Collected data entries
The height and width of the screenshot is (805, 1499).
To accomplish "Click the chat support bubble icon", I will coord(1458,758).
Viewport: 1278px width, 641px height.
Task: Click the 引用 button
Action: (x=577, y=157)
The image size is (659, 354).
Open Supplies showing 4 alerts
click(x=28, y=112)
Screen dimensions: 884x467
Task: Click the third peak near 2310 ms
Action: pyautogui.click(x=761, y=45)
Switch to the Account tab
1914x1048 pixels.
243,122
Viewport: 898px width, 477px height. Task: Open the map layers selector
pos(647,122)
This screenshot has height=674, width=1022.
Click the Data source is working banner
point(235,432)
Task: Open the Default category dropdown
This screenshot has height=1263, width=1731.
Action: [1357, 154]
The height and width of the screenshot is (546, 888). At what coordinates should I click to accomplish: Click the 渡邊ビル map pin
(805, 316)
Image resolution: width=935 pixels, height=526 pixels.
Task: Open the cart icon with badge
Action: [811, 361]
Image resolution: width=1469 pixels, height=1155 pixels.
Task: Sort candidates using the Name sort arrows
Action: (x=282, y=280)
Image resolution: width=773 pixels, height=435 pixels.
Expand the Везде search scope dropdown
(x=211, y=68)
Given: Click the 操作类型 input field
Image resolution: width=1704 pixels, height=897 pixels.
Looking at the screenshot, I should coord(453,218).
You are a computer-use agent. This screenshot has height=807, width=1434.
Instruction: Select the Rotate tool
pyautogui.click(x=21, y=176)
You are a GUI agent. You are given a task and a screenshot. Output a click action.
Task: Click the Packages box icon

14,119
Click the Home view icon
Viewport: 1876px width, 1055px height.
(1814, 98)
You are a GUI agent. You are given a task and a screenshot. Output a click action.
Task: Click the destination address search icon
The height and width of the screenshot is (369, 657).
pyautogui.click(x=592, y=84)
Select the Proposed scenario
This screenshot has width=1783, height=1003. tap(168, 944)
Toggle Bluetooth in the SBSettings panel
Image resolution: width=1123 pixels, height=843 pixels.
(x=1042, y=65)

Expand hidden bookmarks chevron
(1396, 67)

### WHAT YOU WILL DO
Search the entries for the line holding "Select the Proposed scenario". Return that line and the ones after it through the last, exactly.

### RESULT
Select the Proposed scenario
This screenshot has width=1783, height=1003. tap(168, 944)
Toggle Bluetooth in the SBSettings panel
Image resolution: width=1123 pixels, height=843 pixels.
(x=1042, y=65)

Expand hidden bookmarks chevron
(1396, 67)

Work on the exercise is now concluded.